§ **DESCRIÇÃO DA TAREFA**:
Transcreva, sem qualquer alteração, a parte do trecho sobre Doctor Who que se inicia nas palavras “Muito disso foi” e se encerra em “Ainda há esperança.”.

Mas não é como se isso fosse novidade para os whovians! Em 1996, quando a Fox coproduziu O Senhor do Tempo, filme que nos trouxe o 8º Doutor de Paul McGann, tivemos uma abordagem e um caminho que correspondiam à visão que aquele estúdio tinha do show, mirando, inclusive, numa ressurreição do programa feita nos Estados Unidos que, ainda bem, acabou não dando certo.
Muito disso foi abordado de maneira descontraída por RTD no evento Doctor Who Q&A, realizado no final de novembro (2023). Outra comprovação dessas relações de controle entre Disney, BBC e Bad Wolf pode ser lida nas páginas 31 a 33 da Doctor Who Magazine #586 (lançada em janeiro de 2023, mas com capa de fevereiro). Ali, RTD tenta nos tranquilizar sobre O Rato, o quanto sua visão é a que vai ser a grande base para tudo e que for escrito, e que o lugar à mesa da Disney só vai acrescentar boas ideias ao projeto, sem tirar a essência de Doctor Who, algo que eu, depois desses 3 Especiais de Aniversário, tenho dificuldade de acreditar — mas desejo estar enormemente errado. Ainda há esperança.
O indicativo mais categórico eu deixei para o final, porque é dito pelas próprias empresas, em seus próprios sites, e num comunicado oficial, aqui e aqui. Vejamos… o que diz ali, no início do segundo parágrafo do comunicado? O que diz? Hein? Hein? “UNDER A SHARED CREATIVE VISION“!!! Portanto, a afirmação de que a Disney tem interferência criativa compartilhada nessa nova fase da série não é uma exposição “alarmista“, “neurótica“, “irresponsável“, “nada a ver” ou uma “teoria da conspiração“. A própria empresa afirmou isso, sendo reforçada pela BBC. É um fato. É inquestionável. É a Nova Era de Doctor Who.
Problematizando a relação entre indústria, arte e o que isso gera de produto final para nós (fãs, espectadores, críticos), acho interessante citar uma abordagem do meu amigo e colunista aqui do Plano Crítico, Rafael Lima, que ressalta o fato de que não podemos tirar a responsabilidade de Davies nas más escolhas e na execução geral dos eventos da série — algo que eu concordo totalmente. Um showrunner — ainda mais um com o poder de barganha de Davies — não pode ter sua responsabilidade retirada de forma alguma, mesmo que haja uma orientação/imposição/veto de investidores, seja previamente às filmagens, seja posteriormente, na montagem. A execução das ideias acertadas com os produtores e os investidores precisa sair de algum lugar, certo? E não é o Chat GPT da Disney quem irá escrever esses roteiros, esses diálogos e criar as novas situações do programa. A execução do plano da produção é de total responsabilidade de quem assina o show. Exatamente o mesmo critério que a gente utiliza para analisar um filme, onde o resultado da obra será distribuído entre as pessoas que colocaram os mandamentos dos produtores na tela: roteirista, diretor, fotógrafo, compositor, figurinista, diretor de arte, etc… Na TV, toda essa galera é como um grupo de músicos numa orquestra: executam tecnicamente o que devem executar, cada um em sua área, mas regidos pela batuta do showrunner.

§ **MATERIAL FORNECIDO**:
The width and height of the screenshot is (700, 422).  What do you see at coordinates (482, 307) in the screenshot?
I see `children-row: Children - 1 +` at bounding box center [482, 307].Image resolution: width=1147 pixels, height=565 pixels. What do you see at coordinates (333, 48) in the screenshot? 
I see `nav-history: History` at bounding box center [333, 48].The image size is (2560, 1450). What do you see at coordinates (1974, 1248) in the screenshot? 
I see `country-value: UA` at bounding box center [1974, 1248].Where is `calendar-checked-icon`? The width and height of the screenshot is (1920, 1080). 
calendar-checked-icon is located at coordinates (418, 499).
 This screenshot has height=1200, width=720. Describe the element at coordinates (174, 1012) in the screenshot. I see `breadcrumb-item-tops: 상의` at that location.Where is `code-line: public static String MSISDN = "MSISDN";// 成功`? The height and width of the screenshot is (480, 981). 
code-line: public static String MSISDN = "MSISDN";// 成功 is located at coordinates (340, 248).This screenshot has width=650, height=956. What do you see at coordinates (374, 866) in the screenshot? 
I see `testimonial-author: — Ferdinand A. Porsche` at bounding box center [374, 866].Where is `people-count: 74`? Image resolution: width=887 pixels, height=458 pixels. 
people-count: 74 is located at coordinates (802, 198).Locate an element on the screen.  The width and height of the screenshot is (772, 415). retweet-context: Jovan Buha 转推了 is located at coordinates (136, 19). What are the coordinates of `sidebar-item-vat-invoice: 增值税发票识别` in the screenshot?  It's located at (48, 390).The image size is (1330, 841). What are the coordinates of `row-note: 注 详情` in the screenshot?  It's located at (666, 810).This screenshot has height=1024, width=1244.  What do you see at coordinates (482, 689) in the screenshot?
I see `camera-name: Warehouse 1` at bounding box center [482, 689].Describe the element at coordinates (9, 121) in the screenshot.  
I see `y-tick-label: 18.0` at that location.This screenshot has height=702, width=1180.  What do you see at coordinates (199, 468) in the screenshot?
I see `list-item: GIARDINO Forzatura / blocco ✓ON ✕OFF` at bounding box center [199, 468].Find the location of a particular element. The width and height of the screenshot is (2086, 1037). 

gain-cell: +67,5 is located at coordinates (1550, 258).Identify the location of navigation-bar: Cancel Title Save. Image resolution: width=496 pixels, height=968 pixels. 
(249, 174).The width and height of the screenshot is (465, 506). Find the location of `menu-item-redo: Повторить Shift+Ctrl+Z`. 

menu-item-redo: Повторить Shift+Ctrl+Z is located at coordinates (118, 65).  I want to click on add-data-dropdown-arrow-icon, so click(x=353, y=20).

§ **RESULTADO DO EXERCÍCIO**:
Muito disso foi abordado de maneira descontraída por RTD no evento Doctor Who Q&A, realizado no final de novembro (2023). Outra comprovação dessas relações de controle entre Disney, BBC e Bad Wolf pode ser lida nas páginas 31 a 33 da Doctor Who Magazine #586 (lançada em janeiro de 2023, mas com capa de fevereiro). Ali, RTD tenta nos tranquilizar sobre O Rato, o quanto sua visão é a que vai ser a grande base para tudo e que for escrito, e que o lugar à mesa da Disney só vai acrescentar boas ideias ao projeto, sem tirar a essência de Doctor Who, algo que eu, depois desses 3 Especiais de Aniversário, tenho dificuldade de acreditar — mas desejo estar enormemente errado. Ainda há esperança.